Claudia Matthaeus, Kem A. Sochacki, Andrea Dickey, Dmytro Puchkov, Volker Haucke, Martin Lehmann, Justin W. Taraska
Nature-Communications: DOI: 10.1038/s41467-022-34958-3
BioRxiv: https://www.biorxiv.org/content/10.1101/2022.03.31.486578v1.full
Abstract:
Caveolae are small coated inner plasma membrane invaginations found in many cell types. Their diverse functions span from endocytosis to signaling, regulating key cellular processes including lipid uptake, pathogen entry, and membrane tension. Caveolae undergo curvature changes from low to highly curved invaginations into the cytosol. It is unclear which proteins regulate this process. To address this gap, we studied low and highly curved caveolae with platinum replica electron microscopy in six common cell types. Next, we developed a correlative multi-color stimulated emission depletion (STED) fluorescence and platinum replica EM imaging (CLEM) method to directly image caveolae-associated proteins at single caveolae of different curvature shapes at the nanoscale. Caveolins and cavins were found at all caveolae, independent of their curvature. EHD2, a classic caveolar neck protein, was strongly detected at both low and highly curved caveolae. Both pacsin2 and the regulator EHBP1 were found only at a subset of caveolae. Pacsin2 was localized primarily to areas surrounding lower curved caveolae, whereas EHBP1 was mostly detected at highly curved. Contrary to current models, dynamin was absent from caveolae and localized to clathrin-coated structures. Cells lacking dynamin showed no substantial changes to caveolae, suggesting that dynamin is not directly involved in caveolae curvature. Together, we provide a mechanistic map for the molecular control of caveolae curvature by eight of the major caveolae-associated coat and regulatory proteins.

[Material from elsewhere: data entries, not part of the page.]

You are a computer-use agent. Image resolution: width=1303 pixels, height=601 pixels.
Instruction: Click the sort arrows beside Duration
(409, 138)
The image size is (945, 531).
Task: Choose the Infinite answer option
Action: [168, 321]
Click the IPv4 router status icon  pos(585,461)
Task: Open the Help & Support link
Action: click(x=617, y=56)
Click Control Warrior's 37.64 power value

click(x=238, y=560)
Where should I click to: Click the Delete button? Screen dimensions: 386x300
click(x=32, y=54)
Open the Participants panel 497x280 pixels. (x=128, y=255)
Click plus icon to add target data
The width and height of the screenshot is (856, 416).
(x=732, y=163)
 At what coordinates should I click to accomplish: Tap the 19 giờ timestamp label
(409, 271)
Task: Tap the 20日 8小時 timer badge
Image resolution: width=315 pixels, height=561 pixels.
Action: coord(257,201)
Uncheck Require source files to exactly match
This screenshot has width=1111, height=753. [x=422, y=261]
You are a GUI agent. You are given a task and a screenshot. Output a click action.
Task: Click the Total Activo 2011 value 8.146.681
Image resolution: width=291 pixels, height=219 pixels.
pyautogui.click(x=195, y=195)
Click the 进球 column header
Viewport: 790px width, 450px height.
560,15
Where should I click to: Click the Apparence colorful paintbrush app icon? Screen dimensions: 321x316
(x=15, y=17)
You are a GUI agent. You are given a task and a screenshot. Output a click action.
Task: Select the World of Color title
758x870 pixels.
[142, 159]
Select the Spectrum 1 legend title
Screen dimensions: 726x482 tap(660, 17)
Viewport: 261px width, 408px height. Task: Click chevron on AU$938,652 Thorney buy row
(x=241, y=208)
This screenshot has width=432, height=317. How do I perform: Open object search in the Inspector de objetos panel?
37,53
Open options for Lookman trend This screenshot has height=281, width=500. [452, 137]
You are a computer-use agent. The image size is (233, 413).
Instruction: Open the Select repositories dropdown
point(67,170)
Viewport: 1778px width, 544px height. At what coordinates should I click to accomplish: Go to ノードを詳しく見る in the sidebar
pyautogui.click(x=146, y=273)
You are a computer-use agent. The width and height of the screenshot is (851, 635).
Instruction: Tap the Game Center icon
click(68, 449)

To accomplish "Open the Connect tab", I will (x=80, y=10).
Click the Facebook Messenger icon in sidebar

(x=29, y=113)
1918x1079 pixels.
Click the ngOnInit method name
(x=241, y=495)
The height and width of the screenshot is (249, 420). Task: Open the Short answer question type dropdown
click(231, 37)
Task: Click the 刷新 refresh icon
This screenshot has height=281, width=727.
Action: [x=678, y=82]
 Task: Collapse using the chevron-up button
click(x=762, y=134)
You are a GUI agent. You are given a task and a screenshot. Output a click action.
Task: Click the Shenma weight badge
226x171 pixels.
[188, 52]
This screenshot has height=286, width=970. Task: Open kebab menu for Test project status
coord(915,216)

We propose a model where caveolins, cavins, and EHD2 assemble as a cohesive structural unit regulated by more intermittent associations with pacsin2 and EHBP1. These complexes can flatten and curve, capturing membrane to enable lipid traffic, signaling, and changes to the exposed surface area of the cell.
Note:
All PREM image datasets in this project are tiled montages acquired on an AMT XR111 ccd at 15000 x magnification (pixel size 1.23 nm).
Detailed methods description can be found in the online article at Nature Communications.